Forum: Poser - OFFICIAL


Subject: Fiber Eyebrows and Movement

somnulus opened this issue on Jul 15, 2019 ยท 26 posts


an0malaus posted Sat, 20 July 2019 at 8:37 AM

somnulus posted at 3:47PM Sat, 20 July 2019 - #4357471

So taking all the feedback into consideration, I saved out a separate scene, deleted my imported fiber eyebrows, and started over again in the hair room.

Right now, I have some eyebrows that I am fairly happy with.

The only issue is that there is no taper to the shape of them at all. The fibers were grown directly from the model polygons and thus, the eyebrow shape is rather blocky.

Is there a method I can use to create taper, i.e., in my preferred modeling program I could use a weight map to control the length and volume of the fibers, or even visibility if desired.

Is there any method similar to that to control fibers in Poser Pro?

Thanks for all of the advice!!

Each of the dynamic hair props will take textures based on the UV mapping of the underlying figure. For eyebrows, you could apply a version of the eyebrow transparency map which is normally applied to the base figure. You'll want to adjust the transparency texture so that it doesn't define individual hair strands, but just the area where you want the dynamic hairs to be visible.

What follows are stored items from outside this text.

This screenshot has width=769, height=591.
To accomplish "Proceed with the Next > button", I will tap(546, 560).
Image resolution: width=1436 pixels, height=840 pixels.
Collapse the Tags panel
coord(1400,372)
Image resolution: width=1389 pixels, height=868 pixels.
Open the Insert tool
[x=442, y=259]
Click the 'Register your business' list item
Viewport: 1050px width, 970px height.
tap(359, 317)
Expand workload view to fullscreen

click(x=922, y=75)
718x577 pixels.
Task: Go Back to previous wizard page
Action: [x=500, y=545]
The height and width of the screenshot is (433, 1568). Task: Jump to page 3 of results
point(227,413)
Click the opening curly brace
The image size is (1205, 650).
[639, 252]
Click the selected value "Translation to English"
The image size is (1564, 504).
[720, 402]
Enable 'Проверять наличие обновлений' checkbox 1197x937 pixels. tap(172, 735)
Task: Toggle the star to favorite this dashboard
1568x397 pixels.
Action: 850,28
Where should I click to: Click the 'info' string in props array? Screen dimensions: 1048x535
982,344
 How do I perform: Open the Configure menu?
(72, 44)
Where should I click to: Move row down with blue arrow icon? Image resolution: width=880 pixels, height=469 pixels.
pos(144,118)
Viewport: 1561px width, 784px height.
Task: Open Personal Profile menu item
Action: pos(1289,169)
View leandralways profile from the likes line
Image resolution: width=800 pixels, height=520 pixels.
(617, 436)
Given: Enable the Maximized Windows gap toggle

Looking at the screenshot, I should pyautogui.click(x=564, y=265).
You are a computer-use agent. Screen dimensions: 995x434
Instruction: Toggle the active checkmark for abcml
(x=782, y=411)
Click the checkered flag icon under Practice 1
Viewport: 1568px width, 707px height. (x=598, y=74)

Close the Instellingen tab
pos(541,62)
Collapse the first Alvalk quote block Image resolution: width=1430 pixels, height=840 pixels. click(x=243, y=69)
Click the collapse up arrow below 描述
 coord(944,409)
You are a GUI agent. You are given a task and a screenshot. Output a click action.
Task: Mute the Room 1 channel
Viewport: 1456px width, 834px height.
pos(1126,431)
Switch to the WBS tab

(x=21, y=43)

As TonyVilters describes, growing hair directly on the base figure modifies the figure's mesh (apart from the vertex duplication at actor seams) by adding facets to a Hair group, on which the hair strands are grown. Also as you've discovered, this leaves blocky outlines of the hair following the hair facet boundaries. The transparency maps can override this and give you the brow outline you want.

I have been using a second skin figure to grow fur on (as in the first image in my previous post). Since I use a modular system based on the DAZ (V4's creators) system allowing expansion morph packs to be added and loaded onto an empty figure. The upside of this is that any morph changes or additions made propagate to every new figure of that type loaded from the library. However, that causes conflict when I want the figure I've grown hair on to remain based on the original mesh obj file, rather than a newly saved one. The solution I came up with was a script which identifies every actor on the figure on which dynamic hair has been grown (they have a Hair material group) and saving out that actor's unmorphed geometry to a new obj file. To load a figure with hair, I then need the CR2 figure definition file to refer to the original body part group for each actor without hair (no change to them), and the newly saved, individual, hair group containing obj files for those actors with hair grown on them. So I end up with a new, hybrid figure, which still makes reference to the original figure obj file, but incorporates mesh with hair groups on the actors that need them.

The hair groups are absolutely mandatory. Without them, there is no automatic linkage between the underlying figure's morphs and the dynamic hair strands, so the hair won't follow the figure's morphed shape.

If you start with an eyebrow transparency supplied with the figure, you might be able to derive a mask by using a Gain math node set to 1.0 or thereabouts, as a way of eliminating individual hair strands from the transmap and filling them in. You may find it easier to just modify a copy of the transmap in a paint program and fill in the outline of the brows. (The eyes, nose, lips, ears and feet on the Tiger Girl image all have transparency mapping to smooth the outline of the dynamic hair growth groups.